Listen, I don’t mean to pick on a joint some of us started enjoying when there was but the one location. Chili’s eventually came to its senses. The landscape is littered with those that didn’t. Take Sears. After 113 years of building an infrastructure it might have used going forward, the biggest retailer on the planet cancelled its iconic catalog in 1993. One year later, Amazon was born. On my Facebook page you may notice a sign from my garage shop that says Imagination Works. “Works” is meant as both a noun and a verb, because I truly believe the answer is always more creativity.
Just imagine if one loud-enough voice somewhere inside of Sears had said, “You know, we could do the catalog on this new internet thing.”
But that’s not traditionally where the minds of investment managers go. Instead, they run toward who is oldest and therefore most expensive, tossing experience and knowledge aside in favor of younger and cheaper. In turn, those younger and cheaper workers get no sense of their work’s heritage – or what it meant to those who did the job before them. There’s no time for mentoring, and fewer mentors – and what once was a motivating passion becomes merely a means to a paycheck. The very people who helped you bond with your market are sacrificed in favor of less-expensive substitutes, who are immediately put at the disadvantage of having to build completely new relationships with the market. That is, if they are replaced by people at all. Rather than put a human face on the retail experience we get automated check-out kiosks, then wonder why there is no brand loyalty.
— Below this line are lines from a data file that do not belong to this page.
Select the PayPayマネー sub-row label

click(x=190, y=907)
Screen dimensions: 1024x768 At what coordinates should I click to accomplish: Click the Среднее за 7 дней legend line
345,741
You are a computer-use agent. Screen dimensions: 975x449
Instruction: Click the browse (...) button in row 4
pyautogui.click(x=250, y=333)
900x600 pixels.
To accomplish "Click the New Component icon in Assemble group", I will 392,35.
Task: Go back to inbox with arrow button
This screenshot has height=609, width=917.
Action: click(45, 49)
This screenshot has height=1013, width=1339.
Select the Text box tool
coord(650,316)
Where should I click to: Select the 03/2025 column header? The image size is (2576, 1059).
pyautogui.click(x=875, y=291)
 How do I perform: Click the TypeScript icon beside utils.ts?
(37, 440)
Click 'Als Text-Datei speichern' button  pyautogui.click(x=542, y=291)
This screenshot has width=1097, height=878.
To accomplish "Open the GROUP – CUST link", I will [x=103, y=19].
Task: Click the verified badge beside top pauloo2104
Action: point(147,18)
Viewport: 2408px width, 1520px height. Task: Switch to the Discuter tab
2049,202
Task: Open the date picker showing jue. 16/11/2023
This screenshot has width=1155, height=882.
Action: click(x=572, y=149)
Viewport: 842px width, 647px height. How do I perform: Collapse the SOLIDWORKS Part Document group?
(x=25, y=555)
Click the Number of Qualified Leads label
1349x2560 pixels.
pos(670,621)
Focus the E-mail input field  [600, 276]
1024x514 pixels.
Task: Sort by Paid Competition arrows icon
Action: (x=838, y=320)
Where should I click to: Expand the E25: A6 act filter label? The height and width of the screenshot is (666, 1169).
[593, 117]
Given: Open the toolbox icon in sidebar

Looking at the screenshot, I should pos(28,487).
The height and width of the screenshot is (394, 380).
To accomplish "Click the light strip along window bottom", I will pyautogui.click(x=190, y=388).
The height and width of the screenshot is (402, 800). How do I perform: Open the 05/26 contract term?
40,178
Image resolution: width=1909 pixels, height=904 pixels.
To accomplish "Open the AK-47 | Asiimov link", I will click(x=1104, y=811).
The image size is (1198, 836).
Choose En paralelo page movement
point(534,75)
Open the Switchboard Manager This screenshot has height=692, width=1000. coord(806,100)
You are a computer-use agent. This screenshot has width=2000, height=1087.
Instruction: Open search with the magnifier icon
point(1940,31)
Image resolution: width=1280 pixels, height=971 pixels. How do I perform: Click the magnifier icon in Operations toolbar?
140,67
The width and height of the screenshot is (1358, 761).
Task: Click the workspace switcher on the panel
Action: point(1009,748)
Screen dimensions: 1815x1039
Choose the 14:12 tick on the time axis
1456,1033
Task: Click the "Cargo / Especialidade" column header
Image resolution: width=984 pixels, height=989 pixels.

Ah, but we have higher expectations for the next quarter – just as soon as we get through un-expectedly strong headwinds.
Companies like Whataburger develop their intense customer relationships over time, something profiteers do not usually indulge. And though there are always public assurances no changes are anticipated, change is inevitable. You’re no longer there to make burgers, or bowls of Texas Red, or anything else – except money. Name your industry. There’s always that well-travelled road from “Just like you like it” to just what we think investors demand, and it too often leads straight to a dead-end.
One day you wake up and the cumulative effect has left you indistinguishable from any other random restaurant. You favor yourself, and say things wouldn’t have made it as long as they did without your skilled captaincy, but you know the truth. When Sears cancelled its catalog, 50,000 people lost their jobs. Amazon currently employs around 125,000 in its fulfillment centers in the United States alone. If only someone had imagined what was right under their nose. When they don’t, history’s verdict is spelled out in vacant cubbies and empty employee parking lots.
People are worried about our beloved Whataburger because we’ve seen this movie. Example after example tells us the bucks will become more valued than the bread, and that’s when companies always lose their buns.